Hamilton Nolan, Everyone Into The Grinder:
Rich kids should go to public schools. The mayor should ride the subway to work. When wealthy people get sick, they should be sent to public hospitals. Business executives should have to stand in the same airport security lines as everyone else. The very fact that people want to buy their way out of all of these experiences points to the reason why they shouldn’t be able to. Private schools and private limos and private doctors and private security are all pressure release valves that eliminate the friction that would cause powerful people to call for all of these bad things to get better. The degree to which we allow the rich to insulate themselves from the unpleasant reality that others are forced to experience is directly related to how long that reality is allowed to stay unpleasant. When they are left with no other option, rich people will force improvement in public systems. Their public spirit will be infinitely less urgent when they are contemplating these things from afar than when they are sitting in a hot ER waiting room for six hours themselves.
See also Ranjan Roy’s The Sweetgreen-ification of Society and Tom Junod’s The Water-Park Scandal and Two Americas in the Raw: Are We a Nation of Line-Cutters, or Are We the Line? about the introduction of a cut-the-line pass at a waterpark:
It wouldn’t be so bad, if the line still moved. But it doesn’t. It stops, every time a group of people with Flash Passes cut to the front. You used to be able to go on, say, three or four rides an hour, even on the most crowded days. Now you go on one or two. After four hours at Whitewater the other day, my daughter and I had gone on five. And so it’s not just that some people can afford to pay for an enhanced experience. It’s that your experience - what you’ve paid full price for - has been devalued. The experience of the line becomes an infernal humiliation; and the experience of avoiding the line becomes the only way to enjoy the water park.
And this quote from the former mayor of Bogotá, Enrique Peñalosa:
An advanced city is not one where even the poor use cars, but rather one where even the rich use public transport.
I ran across this quote while reading about what makes Tokyo work as a city:
A developed country is not a place where the poor have cars. It’s where the rich use public transportation.
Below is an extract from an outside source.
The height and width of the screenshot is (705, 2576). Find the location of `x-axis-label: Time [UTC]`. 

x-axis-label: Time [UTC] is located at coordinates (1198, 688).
It’s a great quote and the piece attributes it to the former mayor of Bogotá, Colombia, Gustavo Petro. But he never said it (even though the vast majority of the results on Google say he did). The original quote (from 2012) is from another former mayor of Bogotá, Enrique Peñalosa, and it reads:
Una ciudad avanzada no es en la que los pobres pueden moverse en carro, sino una en la que incluso los ricos utilizan el transporte público.
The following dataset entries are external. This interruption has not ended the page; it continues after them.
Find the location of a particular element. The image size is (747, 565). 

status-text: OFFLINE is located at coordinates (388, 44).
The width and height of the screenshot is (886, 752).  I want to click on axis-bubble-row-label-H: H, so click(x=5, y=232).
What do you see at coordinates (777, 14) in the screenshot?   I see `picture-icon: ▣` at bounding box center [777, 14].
That roughly translates in English to:
An advanced city is not one where the poor can get around by car, but one where even the rich use public transportation.
Peñalosa, who made public transportation a central issue during his two terms as mayor, provided his own English translation in a 2013 TEDTalk:
An advanced city is not one where even the poor use cars, but rather one where even the rich use public transport.
I’m not sure if Peñalosa ever actually said the exact quote at the top of the post. The misattribution to Petro seems to stem from a tweet that went viral in 2012, an episode that foreshadowed how easily pithy information spreads on social media but also how difficult it is to correct misinformation once it’s out there. I expect this post to do almost nothing to change that, but one must tilt at one’s windmills.
In the NY Times, architect and urban designer John Massengale discusses how four European cities (London, Amsterdam, Stockholm, Copenhagen) addressed their urban traffic problems and how NYC might apply those lessons to fix its own traffic issues. Massengale shared what the Dutch learned in reconfiguring their streets:
1. When drivers slow down to 20 m.p.h. or below, they are less likely to hit people and much less likely to seriously injure or kill people if they do hit them.
2. The best way to slow cars down is to throw away all the techniques that traffic engineers developed to make traffic flow quickly.
3. When you throw out all the detritus of traffic engineering, it becomes much easier to make beautiful places where people want to walk. Bike riding becomes more pleasant and safer as well.
His four-step plan to fix traffic in Manhattan is equally simple in principle:
The next step is to adopt congestion pricing below 96th Street in Manhattan and then:
1. Decrease the number of Manhattan streets that function as transportation corridors primarily devoted to moving machines through the city.
2. Design and build Slow Zones where people actually drive slowly.
3. Make the transportation corridors that remain better urban places, with a better balance between city life and moving cars.
Seems to me a vital part of this is fixing, expanding, and subsidizing the subway system…get everyone using the subway. Better, more reliable, and cheaper public transportation = less demand for taxis and Lyfts. As Bogota mayor Enrique Peñalosa said, “A developed country is not a place where the poor have cars. It’s where the rich use public transport.”